**Screenshot grounding data:**
◇ ◇ ◇
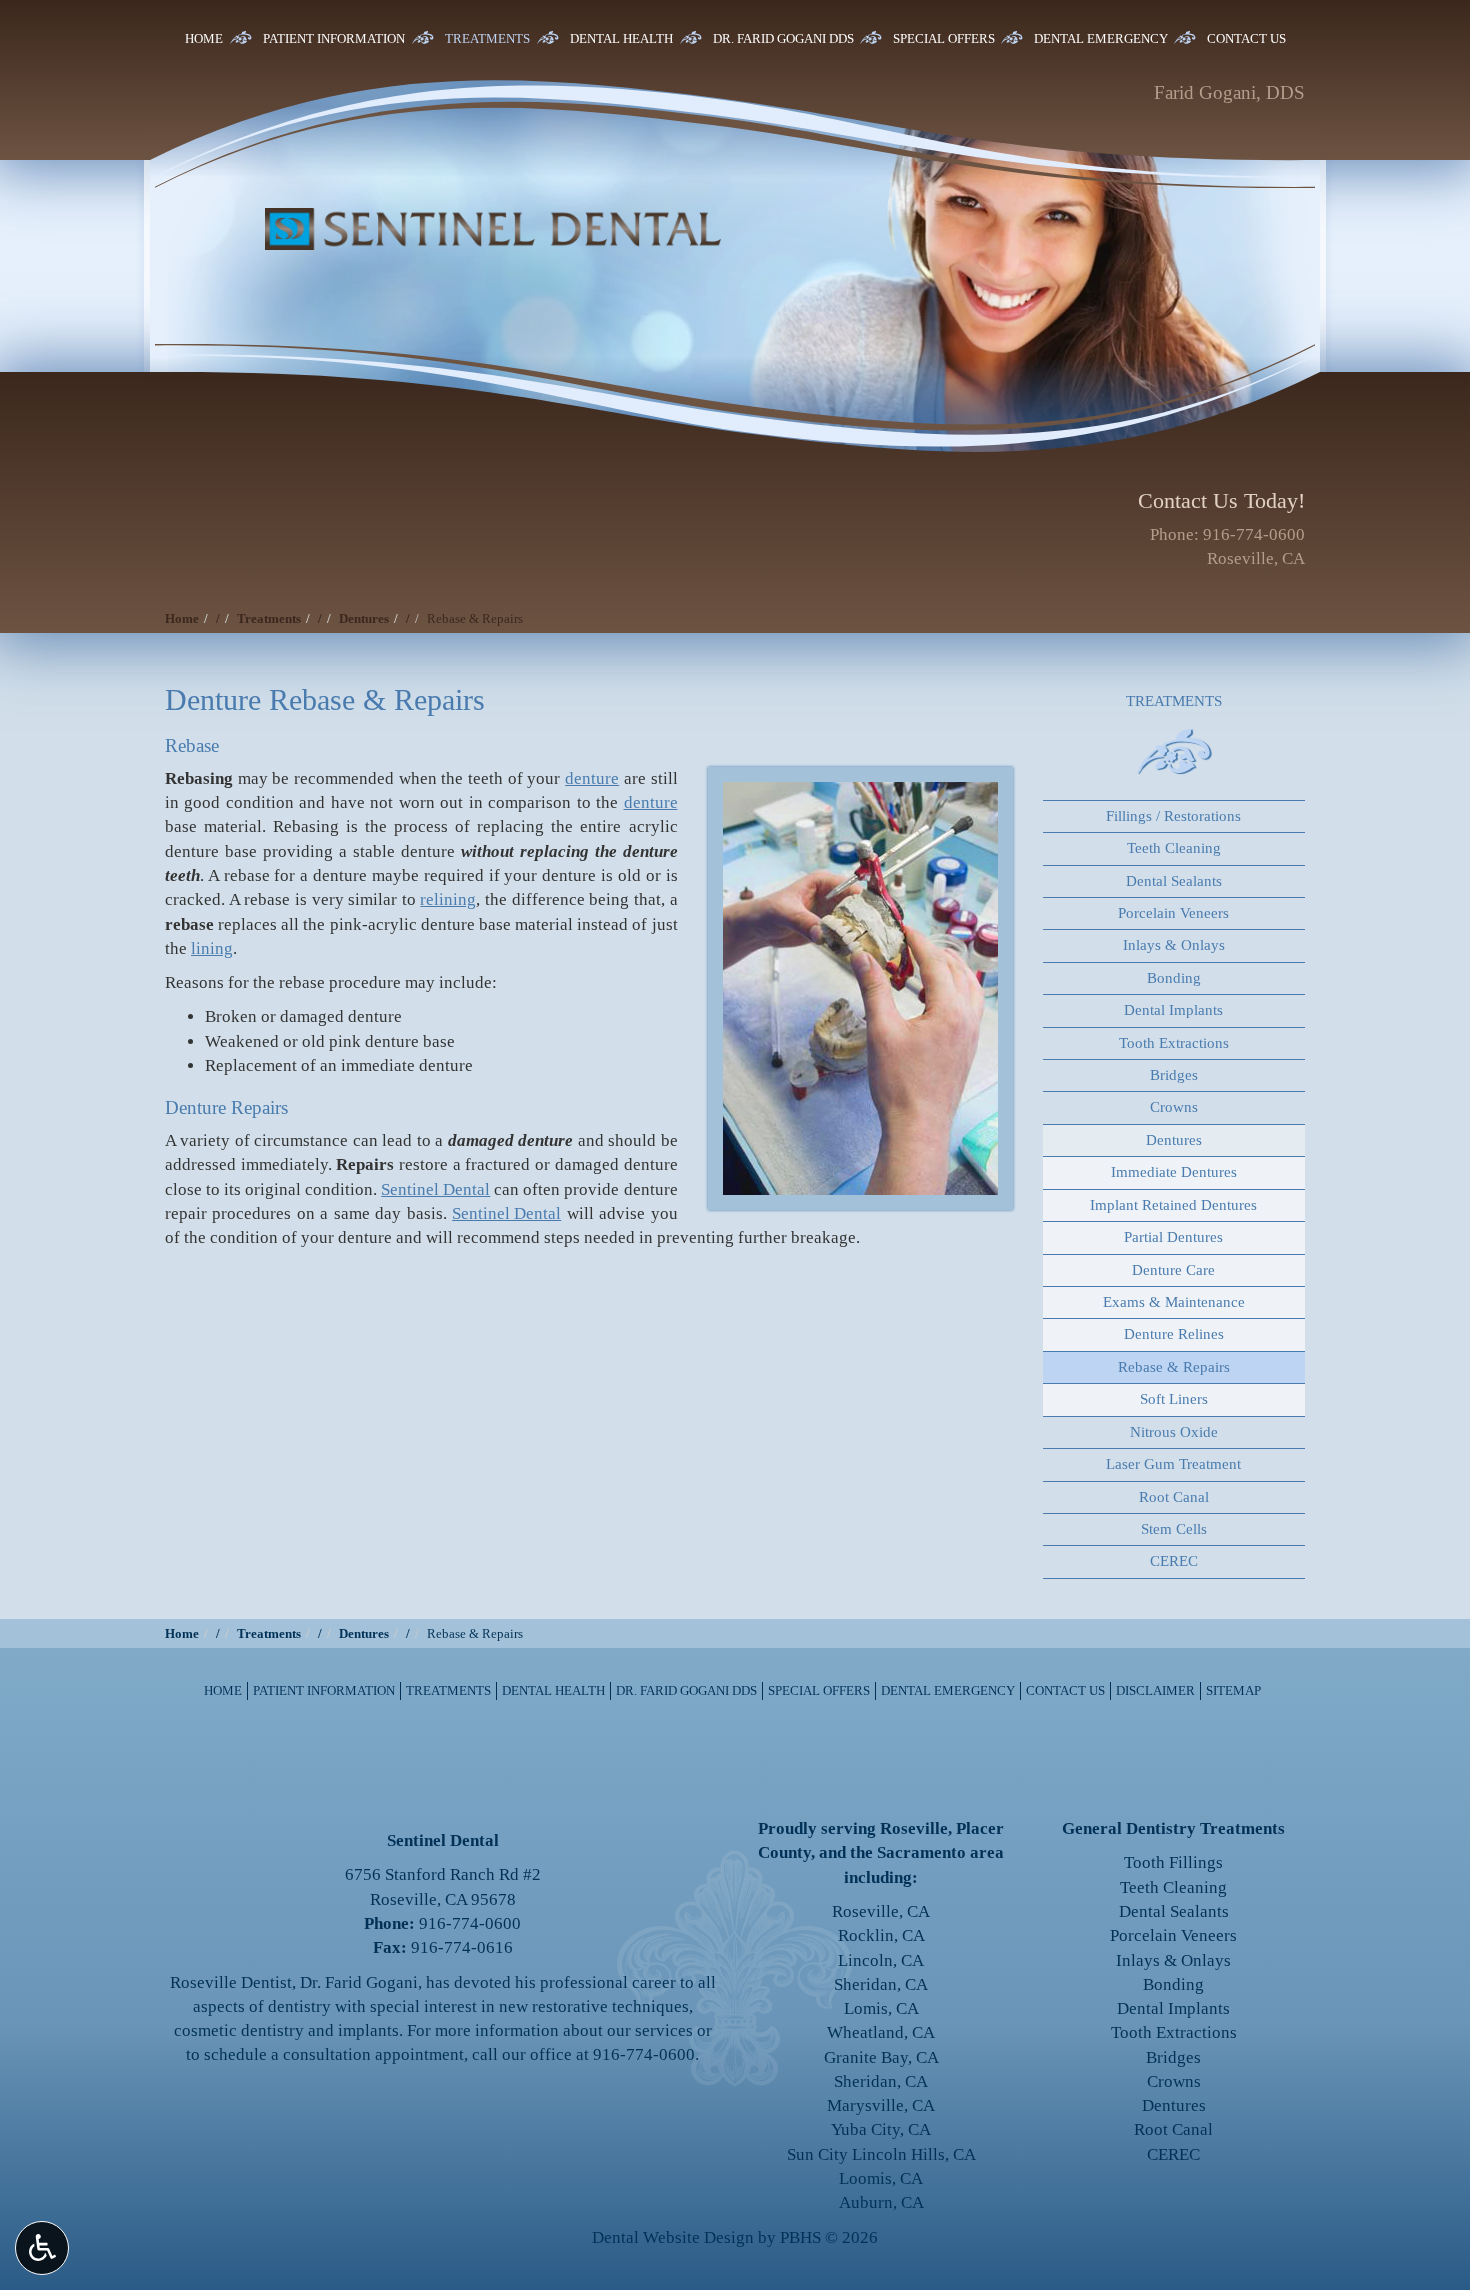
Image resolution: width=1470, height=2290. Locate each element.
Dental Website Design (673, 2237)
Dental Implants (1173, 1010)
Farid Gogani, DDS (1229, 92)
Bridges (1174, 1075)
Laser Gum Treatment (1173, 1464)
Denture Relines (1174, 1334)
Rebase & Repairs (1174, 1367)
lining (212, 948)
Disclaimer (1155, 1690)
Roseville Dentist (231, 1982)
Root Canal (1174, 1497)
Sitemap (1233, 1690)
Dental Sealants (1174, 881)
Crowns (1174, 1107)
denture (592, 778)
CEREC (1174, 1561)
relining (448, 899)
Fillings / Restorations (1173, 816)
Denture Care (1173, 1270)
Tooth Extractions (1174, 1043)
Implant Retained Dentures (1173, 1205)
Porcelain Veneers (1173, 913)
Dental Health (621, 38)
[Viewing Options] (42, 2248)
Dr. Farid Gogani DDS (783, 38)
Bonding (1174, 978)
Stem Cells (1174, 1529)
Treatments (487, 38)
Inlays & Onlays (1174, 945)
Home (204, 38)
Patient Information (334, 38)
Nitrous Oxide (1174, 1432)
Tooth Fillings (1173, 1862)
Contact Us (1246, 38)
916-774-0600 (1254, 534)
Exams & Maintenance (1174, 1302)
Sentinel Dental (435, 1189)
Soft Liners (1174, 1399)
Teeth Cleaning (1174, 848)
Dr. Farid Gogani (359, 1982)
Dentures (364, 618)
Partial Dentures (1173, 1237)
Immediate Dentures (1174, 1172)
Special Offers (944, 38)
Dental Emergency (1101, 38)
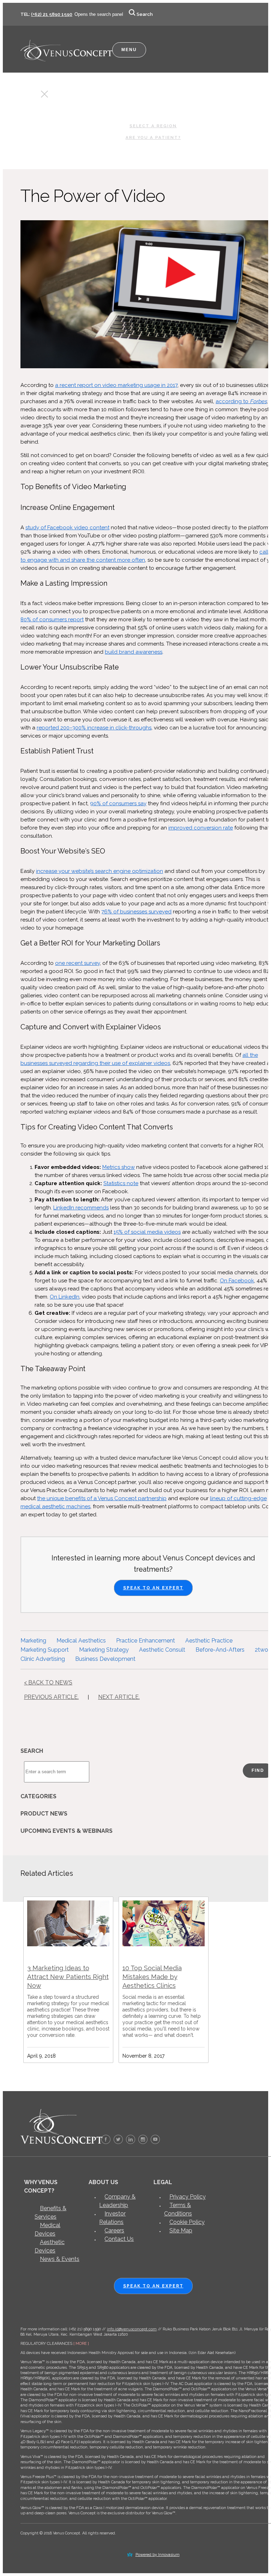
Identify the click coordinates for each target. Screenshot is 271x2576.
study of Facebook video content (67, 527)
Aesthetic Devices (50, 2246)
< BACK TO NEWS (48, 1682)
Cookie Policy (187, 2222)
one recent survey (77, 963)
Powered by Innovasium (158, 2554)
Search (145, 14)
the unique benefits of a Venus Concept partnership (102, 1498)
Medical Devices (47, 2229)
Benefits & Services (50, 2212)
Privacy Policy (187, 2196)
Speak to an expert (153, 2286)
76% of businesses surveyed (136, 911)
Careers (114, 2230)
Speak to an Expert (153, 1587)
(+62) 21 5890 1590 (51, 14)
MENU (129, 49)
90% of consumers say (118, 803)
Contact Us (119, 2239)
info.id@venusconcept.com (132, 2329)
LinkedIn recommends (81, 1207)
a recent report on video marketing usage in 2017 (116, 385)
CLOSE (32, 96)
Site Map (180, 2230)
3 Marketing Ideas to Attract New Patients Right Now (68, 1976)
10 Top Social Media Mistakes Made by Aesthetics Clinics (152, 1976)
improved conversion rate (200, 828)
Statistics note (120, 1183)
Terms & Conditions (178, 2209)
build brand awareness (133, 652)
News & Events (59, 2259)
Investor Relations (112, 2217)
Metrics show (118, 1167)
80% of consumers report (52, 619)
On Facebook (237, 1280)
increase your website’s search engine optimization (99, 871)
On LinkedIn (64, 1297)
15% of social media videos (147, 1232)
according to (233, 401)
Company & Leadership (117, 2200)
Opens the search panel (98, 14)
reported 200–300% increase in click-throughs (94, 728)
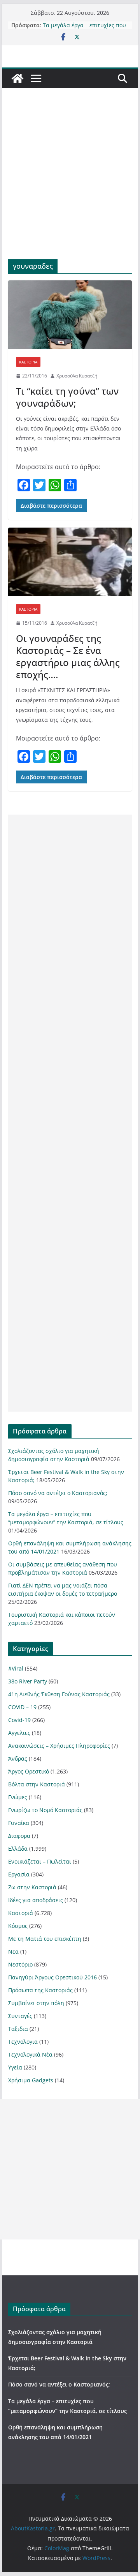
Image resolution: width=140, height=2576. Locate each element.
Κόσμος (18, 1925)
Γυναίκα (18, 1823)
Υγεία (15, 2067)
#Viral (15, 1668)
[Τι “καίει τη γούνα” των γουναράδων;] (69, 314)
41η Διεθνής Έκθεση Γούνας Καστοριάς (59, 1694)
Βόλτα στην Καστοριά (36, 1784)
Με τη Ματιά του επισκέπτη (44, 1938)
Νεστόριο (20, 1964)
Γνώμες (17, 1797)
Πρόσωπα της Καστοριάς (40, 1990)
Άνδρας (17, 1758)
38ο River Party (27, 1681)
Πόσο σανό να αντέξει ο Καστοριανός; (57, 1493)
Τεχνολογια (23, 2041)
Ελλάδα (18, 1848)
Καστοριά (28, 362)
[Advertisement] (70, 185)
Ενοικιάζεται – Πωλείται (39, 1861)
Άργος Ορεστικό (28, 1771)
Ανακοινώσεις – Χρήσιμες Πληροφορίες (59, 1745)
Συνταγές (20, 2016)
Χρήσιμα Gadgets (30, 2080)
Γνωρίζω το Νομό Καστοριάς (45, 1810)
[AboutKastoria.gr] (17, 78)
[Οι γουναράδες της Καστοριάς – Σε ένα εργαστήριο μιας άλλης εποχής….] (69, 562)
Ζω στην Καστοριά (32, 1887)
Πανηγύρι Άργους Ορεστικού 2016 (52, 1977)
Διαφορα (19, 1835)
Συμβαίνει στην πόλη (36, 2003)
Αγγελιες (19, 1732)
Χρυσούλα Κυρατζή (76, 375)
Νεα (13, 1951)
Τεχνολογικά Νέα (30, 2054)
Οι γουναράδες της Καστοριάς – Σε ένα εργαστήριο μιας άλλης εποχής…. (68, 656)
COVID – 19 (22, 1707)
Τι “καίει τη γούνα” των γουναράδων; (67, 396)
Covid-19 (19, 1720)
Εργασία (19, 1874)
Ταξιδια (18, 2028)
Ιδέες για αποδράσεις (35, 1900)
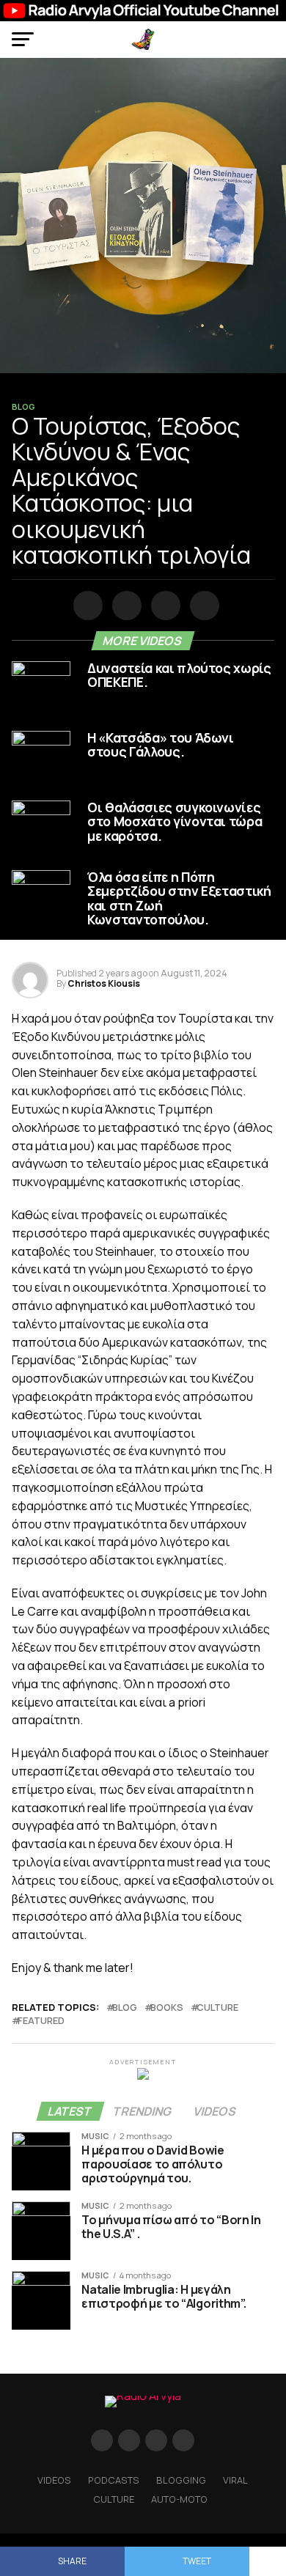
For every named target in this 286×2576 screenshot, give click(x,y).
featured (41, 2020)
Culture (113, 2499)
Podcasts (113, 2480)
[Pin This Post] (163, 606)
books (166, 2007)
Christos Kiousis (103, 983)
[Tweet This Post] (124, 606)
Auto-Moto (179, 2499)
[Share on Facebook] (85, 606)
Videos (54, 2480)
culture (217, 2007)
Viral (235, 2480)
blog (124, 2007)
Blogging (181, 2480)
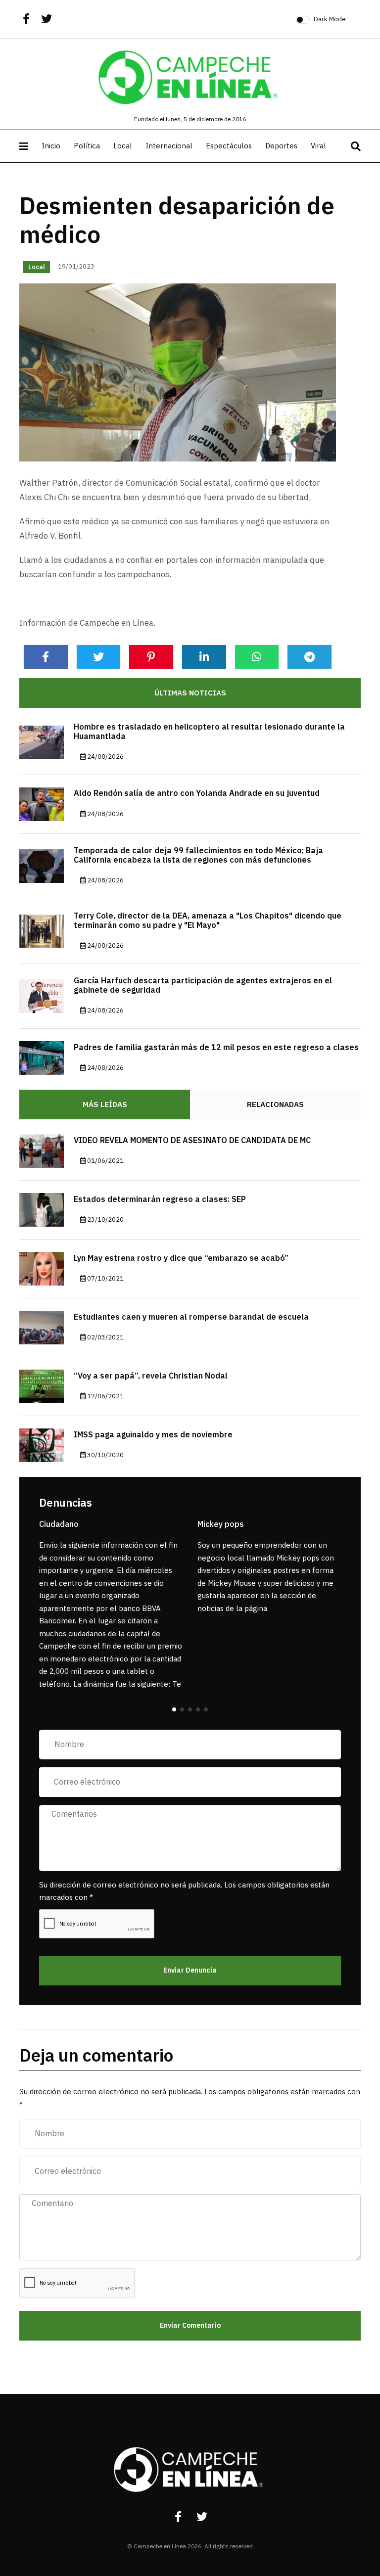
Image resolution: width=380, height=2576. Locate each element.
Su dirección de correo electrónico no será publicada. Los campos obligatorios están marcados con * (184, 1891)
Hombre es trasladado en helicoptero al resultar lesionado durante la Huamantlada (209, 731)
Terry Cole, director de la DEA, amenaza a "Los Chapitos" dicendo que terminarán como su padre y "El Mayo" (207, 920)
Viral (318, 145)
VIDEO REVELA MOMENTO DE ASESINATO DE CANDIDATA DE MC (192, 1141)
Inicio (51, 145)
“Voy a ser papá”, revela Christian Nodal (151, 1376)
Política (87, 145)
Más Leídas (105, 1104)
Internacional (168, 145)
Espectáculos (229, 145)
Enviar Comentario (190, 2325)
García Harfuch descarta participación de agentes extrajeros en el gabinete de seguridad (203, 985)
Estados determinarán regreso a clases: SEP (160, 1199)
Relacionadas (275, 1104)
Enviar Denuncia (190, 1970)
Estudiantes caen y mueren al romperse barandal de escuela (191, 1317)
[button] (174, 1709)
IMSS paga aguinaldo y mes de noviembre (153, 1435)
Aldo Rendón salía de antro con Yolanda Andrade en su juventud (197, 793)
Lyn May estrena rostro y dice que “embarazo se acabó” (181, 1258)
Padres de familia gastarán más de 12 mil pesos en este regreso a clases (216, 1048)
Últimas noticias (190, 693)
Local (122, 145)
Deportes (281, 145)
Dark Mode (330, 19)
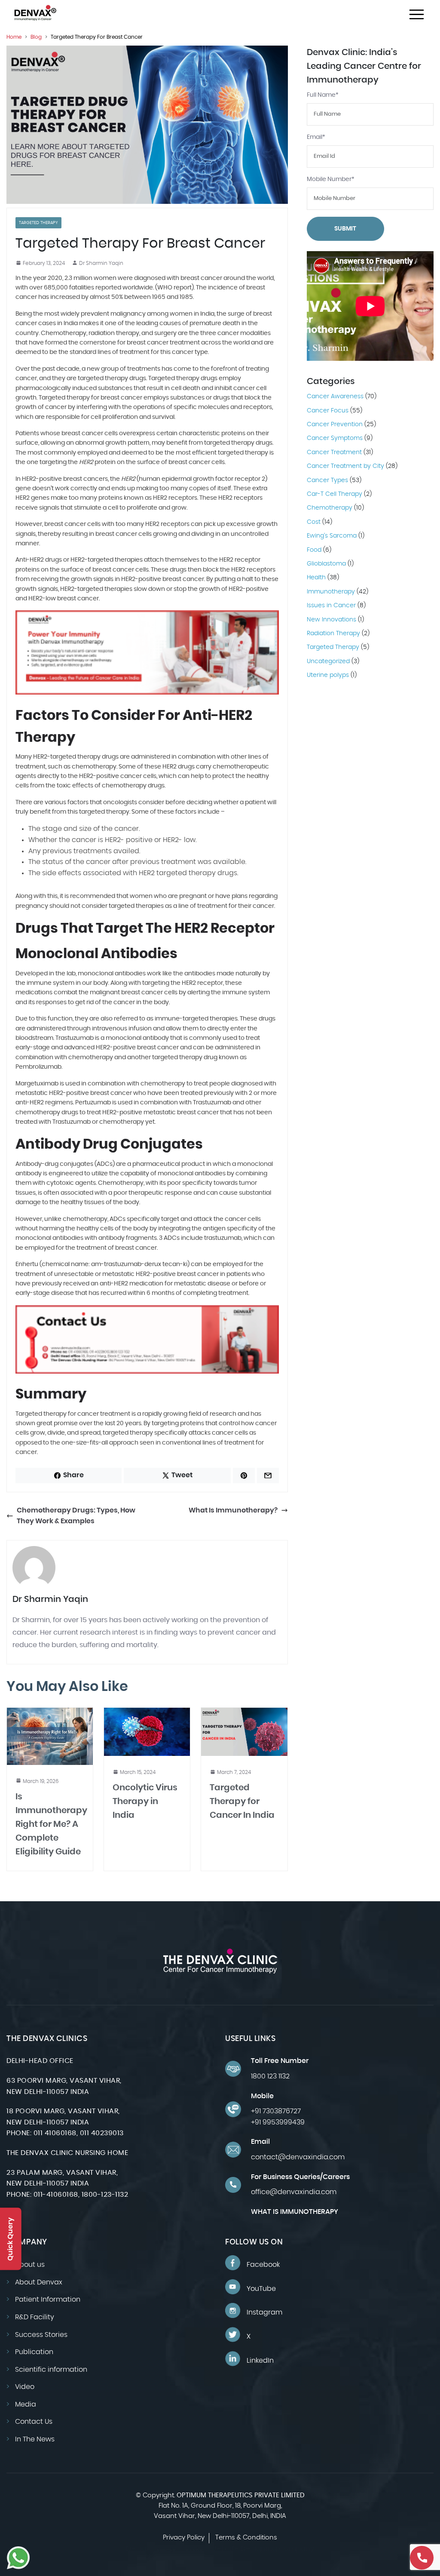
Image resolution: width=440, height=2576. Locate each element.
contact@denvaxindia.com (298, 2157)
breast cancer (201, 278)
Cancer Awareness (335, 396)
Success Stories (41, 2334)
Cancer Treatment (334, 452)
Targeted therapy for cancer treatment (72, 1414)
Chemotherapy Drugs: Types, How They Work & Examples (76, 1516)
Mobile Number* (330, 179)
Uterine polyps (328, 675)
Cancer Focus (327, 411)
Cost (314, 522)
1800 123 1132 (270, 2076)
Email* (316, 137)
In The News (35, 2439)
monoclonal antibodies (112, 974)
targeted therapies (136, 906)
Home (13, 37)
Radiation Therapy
◇ ◇ ◇
**DIRECTIONS:** Above are some records. Reproduce the lines from the one with "lining (212, 948)" down to the one with "MENU (129, 49)", keeping both, and leave every picture out.

**YOUR SOLUTION:**
lining (212, 948)
Disclaimer (1155, 1690)
Roseville Dentist (231, 1982)
Root Canal (1174, 1497)
Sitemap (1233, 1690)
Dental Sealants (1174, 881)
Crowns (1174, 1107)
denture (592, 778)
CEREC (1174, 1561)
relining (448, 899)
Fillings / Restorations (1173, 816)
Denture Care (1173, 1270)
Tooth Extractions (1174, 1043)
Implant Retained Dentures (1173, 1205)
Porcelain Veneers (1173, 913)
Dental Health (621, 38)
[Viewing Options] (42, 2248)
Dr. Farid Gogani DDS (783, 38)
Bonding (1174, 978)
Stem Cells (1174, 1529)
Treatments (487, 38)
Inlays & Onlays (1174, 945)
Home (204, 38)
Patient Information (334, 38)
Nitrous Oxide (1174, 1432)
Tooth Fillings (1173, 1862)
Contact Us (1246, 38)
916-774-0600 (1254, 534)
Exams & Maintenance (1174, 1302)
Sentinel Dental (435, 1189)
Soft Liners (1174, 1399)
Teeth Cleaning (1174, 848)
Dr. Farid Gogani (359, 1982)
Dentures (364, 618)
Partial Dentures (1173, 1237)
Immediate Dentures (1174, 1172)
Special Offers (944, 38)
Dental Emergency (1101, 38)
Identify the click coordinates for each target. Screenshot is 271x2576.
study of Facebook video content (67, 527)
Aesthetic Devices (50, 2246)
< BACK TO NEWS (48, 1682)
Cookie Policy (187, 2222)
one recent survey (77, 963)
Powered by Innovasium (158, 2554)
Search (145, 14)
the unique benefits of a Venus Concept partnership (102, 1498)
Medical Devices (47, 2229)
Benefits & Services (50, 2212)
Privacy Policy (187, 2196)
Speak to an expert (153, 2286)
76% of businesses surveyed (136, 911)
Careers (114, 2230)
Speak to an Expert (153, 1587)
(+62) 21 5890 1590 (51, 14)
MENU (129, 49)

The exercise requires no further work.